**Problem to work on**
For the material below, reproduce exactly each line from the one that has "1024x472 pixels." through the one that has "the Dostosuj adjustment", and no others; pictures stay out.

**Records provided**
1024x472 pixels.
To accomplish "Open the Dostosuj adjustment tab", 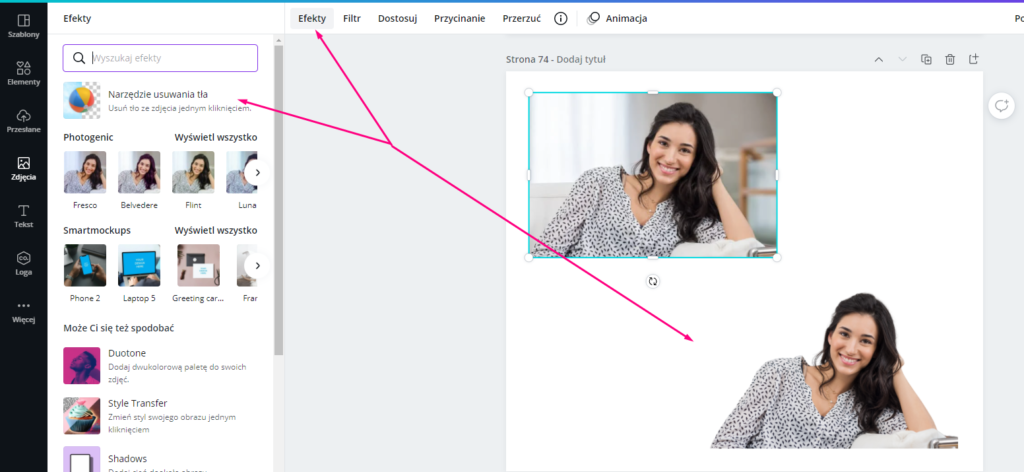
...
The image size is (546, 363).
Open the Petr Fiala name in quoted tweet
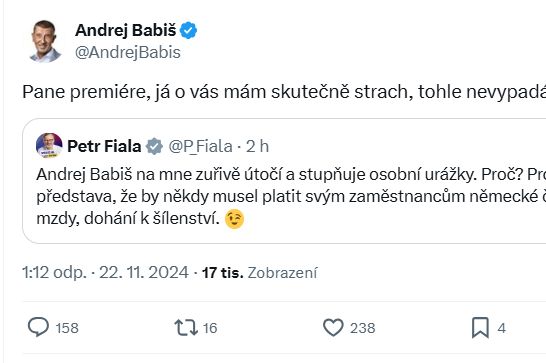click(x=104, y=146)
...
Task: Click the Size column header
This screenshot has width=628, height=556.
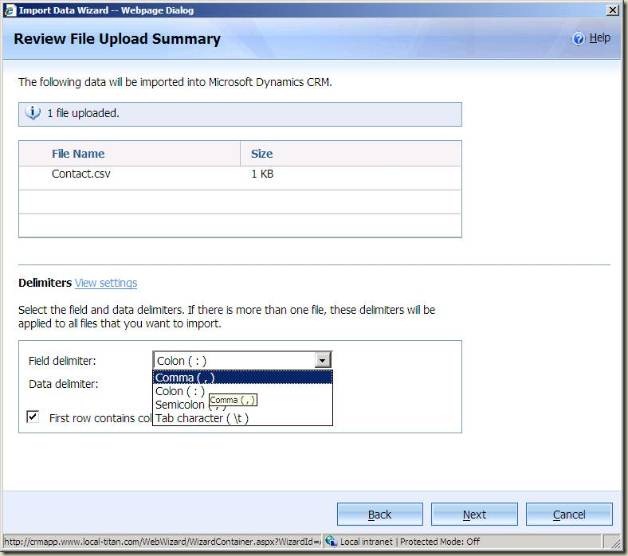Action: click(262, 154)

**Task output**
1024x472 pixels.
To accomplish "Open the Dostosuj adjustment tab", 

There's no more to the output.